100 Greatest Italians
The tasting was packed with those in the wine trade and journalists. It made me feel like a child to be surrounded by such incredible wines, and I could hear noises of pure joy coming from even the most seasoned wine professionals. It was wonderful to see Donnafugata’s Josè Rallo, with whom I just recently shared an enchanting afternoon in New York City.

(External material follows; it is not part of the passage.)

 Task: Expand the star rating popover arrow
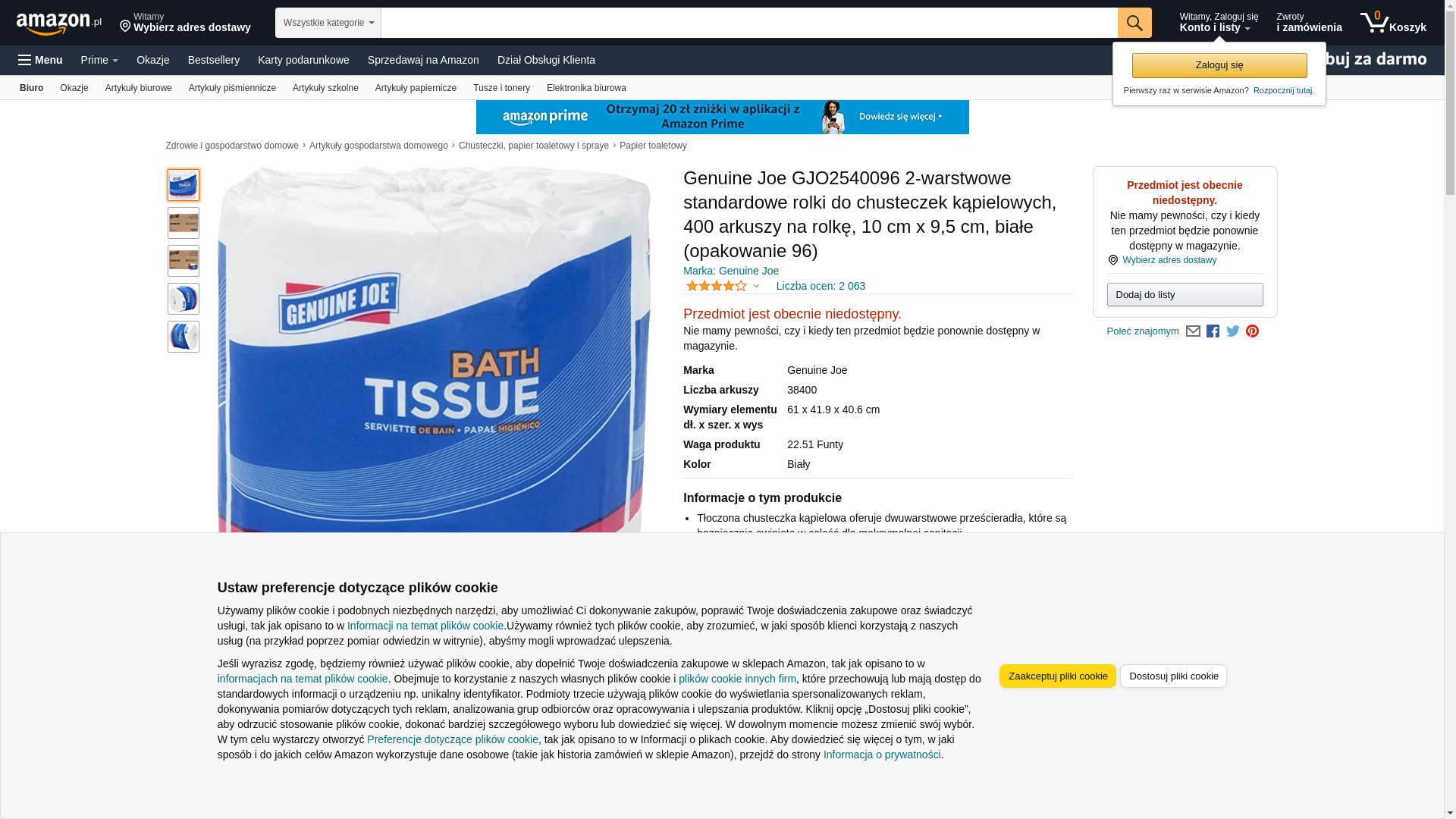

She was pouring her 2010 Passito di Pantelleria Ben Ryé, or as I like to call it, “liquid gold”. And it was great to meet so many legendary Italian wine producers ̶ I give a few recommendations below from only three of these producers, and please keep in mind they were not necessarily the best, but they stood out because I was able to spend a significant amount of time talking to them and tasting their wine(s) – also, I wanted to recommend wines that I haven’t yet mentioned in this column.
An “Opera” Gala Dinner
To top off an already memorable day, the Gala Dinner took place in a temporary solarium built in the middle of the Arena di Verona, a Roman amphitheatre in Piazza Bra in Verona, built in the 1st century. It was a red carpet event that celebrated the best of the best among Italian producers. As I look back on OperaWine, I still cannot believe that I was part of such an unbelievably sublime day. It was also surreal because I am used to seeing many of these Italian producers in New York City when they visit. But it was even more special to see them in their home country surrounded by their rich Italian heritage. And it made me realize that the energy, the love for life, the beautiful wines and sumptuous food of the Italian people are key to what makes New York City the vibrant city it is today. In a strange way it seemed like my home away from home.

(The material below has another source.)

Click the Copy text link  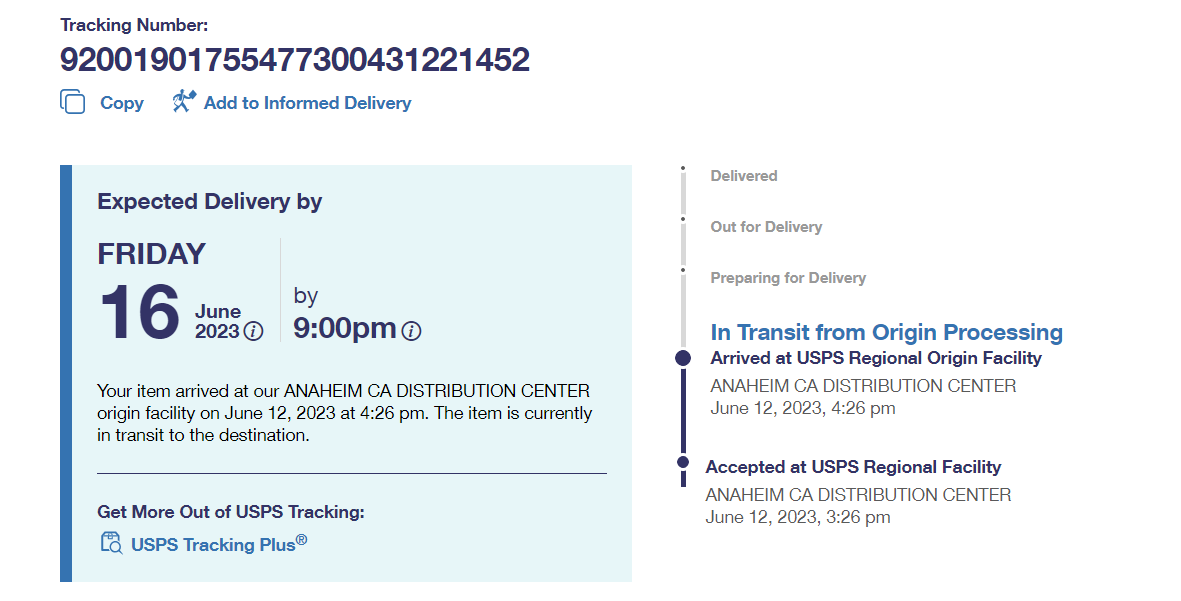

Everyday Drinking Wine (less than $15)
2015 Argiolas ‘Costamolino’ Vermentino di Sardegna, Sardinia, Italy ($12): Even though Argiolas was one of the 100 greatest Italian wine producers, I tasted this wine a couple days after OperaWine at the Vinitaly fair when I visited their booth. I have always known about the real value of Argiolas and how many of their wines give a lot of bang for your buck. This white wine made from Vermentino on the second-largest island in the Mediterranean, Sardinia, gives delicate flavors of white peach, lemon confit and a hint of pine nuts on the finish.

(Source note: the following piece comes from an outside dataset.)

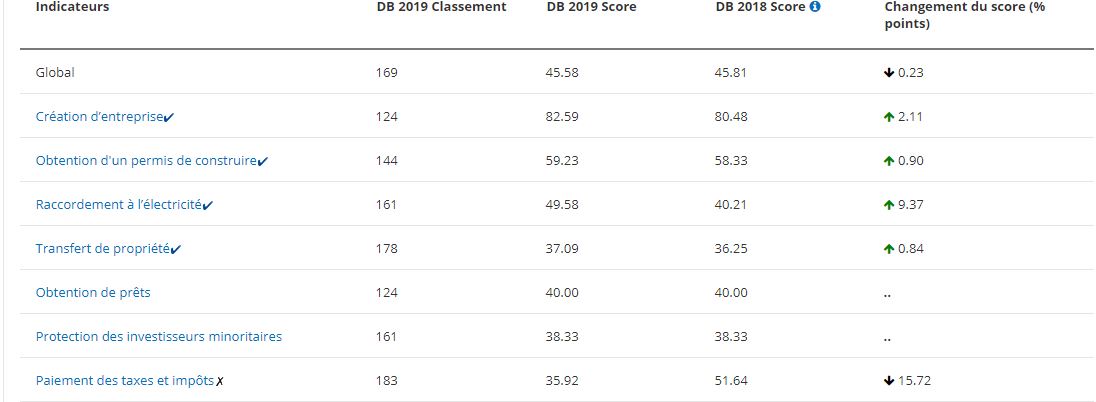This screenshot has width=1096, height=402.
Task: Open the Transfert de propriété link
Action: click(x=102, y=249)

Special Occasion Wine (from $15 to $50)
2012 Tasca D’Almerita Nerello Mascalese Sicilia Il Tascante, Sicily, Italy ($47): Nero d’Avola has always been viewed as the most important red grape of Sicily, but in recent years, many Sicilian wine lovers have discovered Nerello Mascalese grown on the volcanic soils of Mount Etna in Sicily. This wine had an exhilarating nose with smoky minerality, sweet tobacco and dried herbs with pretty black berry fruit.
Fantasy Wine (over $50)
2012 Tenuta San Guido, Sassicaia Sassicaia, Bolgheri, Tuscany, Italy ($155): A blend of 85% Cabernet Sauvignon and 15% Cabernet Franc. There is nothing unique about recommending Sassicaia but this 2012 is simply stunning and showing so well at such a young age. It was a warm vintage but early harvesting and plenty of water delivered at the right time during the growing season produced grapes that were not too overripe with lots of fruit and round tannins. This wine cascades on the palate with a velvety mouthfeel and the explosion of fruit and floral notes makes this wine a show stopper. It is tempting to drink now but it will only improve over the next 10 -12 years.